In addition to his professorship at Harvard Divinity School, in July 2006
he was appointed an affiliated professor at Harvard Law School and acting
director of its Islamic Legal Studies Program for 2006 to 2010. His research and teaching focus on the relationship between religion and law in the classical and the modern Muslim world. He is particularly interested in the role that religious and legal systems assign to the practices of laypeople as factors that exert an influence on the interpretation of sacred norms. His book
Muhammad Husain Haikal Europa und der Orient im Weltbild eines ägyptischen Liberalen (1967) examines twentieth-century liberal interpretations of Islam;
Islam und Staat (1982) looks at modern Muslim debates on state models; and
Islamic Law on Land Tax and Rent (1988) considers long-term changes in classical and postclassical legal doctrine.

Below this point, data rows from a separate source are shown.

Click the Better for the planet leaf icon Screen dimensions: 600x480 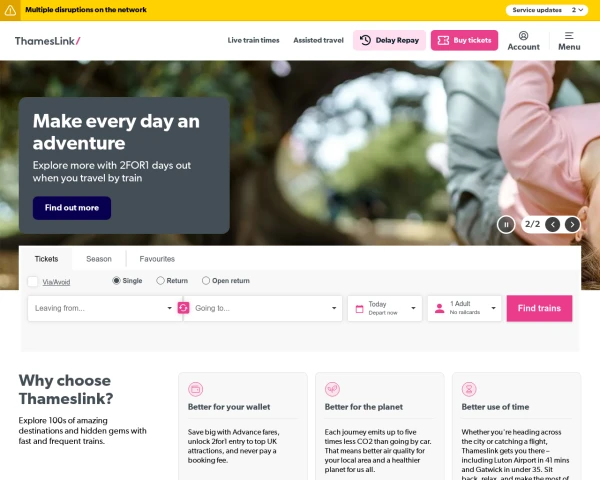tap(332, 389)
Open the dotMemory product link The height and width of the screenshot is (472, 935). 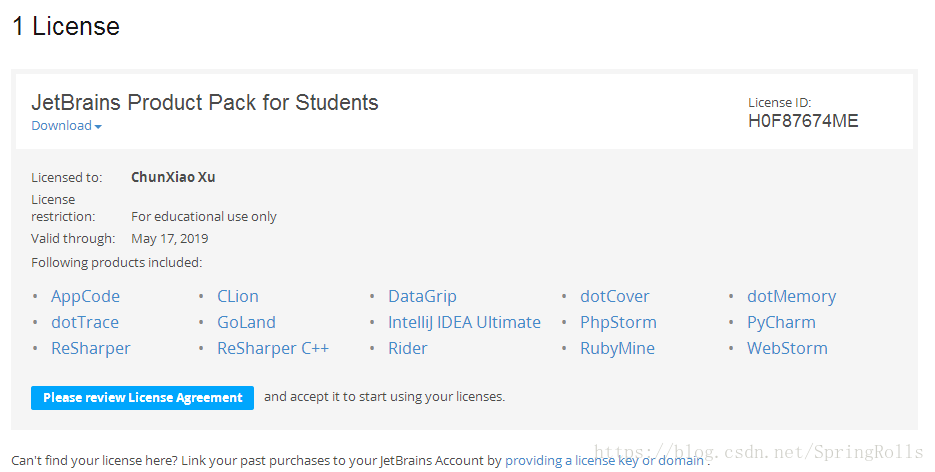click(791, 296)
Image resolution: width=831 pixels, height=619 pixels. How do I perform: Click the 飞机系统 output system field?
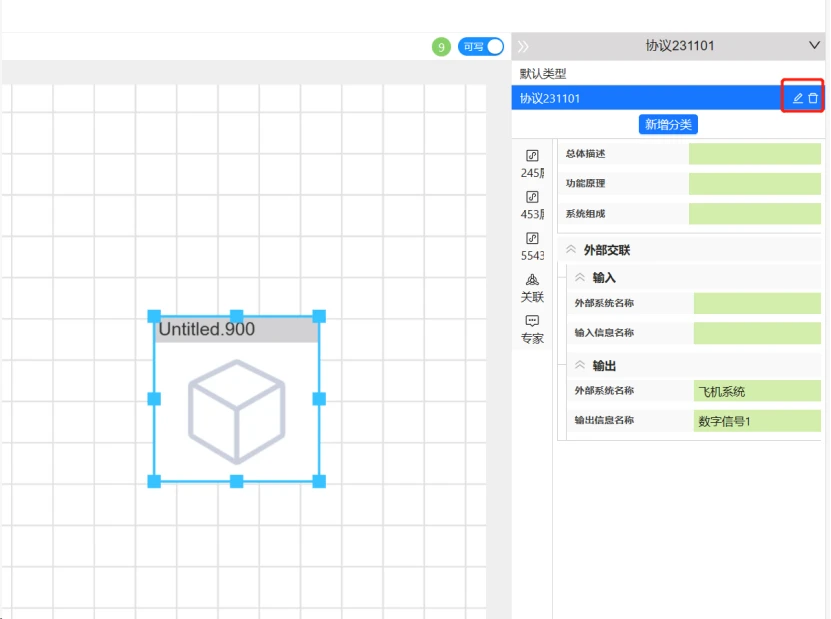[757, 391]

Contingency in a Sacred Law: Legal and Ethical Norms in the Muslim Fiqh (1999) introduces the relation between law and theology in Islam and
Western efforts to analyze both forms of knowledge. Johansen was twice elected a member of the School of Historical Studies, Institute for Advanced Study, Princeton, and has been a visiting professor at the Watson Institute (Providence), Harvard University, and Ca' Foscari (Venice). He is one of the three executive editors of
Islamic Law and Society, serves on the editorial boards of a number of French and Lebanese periodicals, and has published about 60 articles in international journals.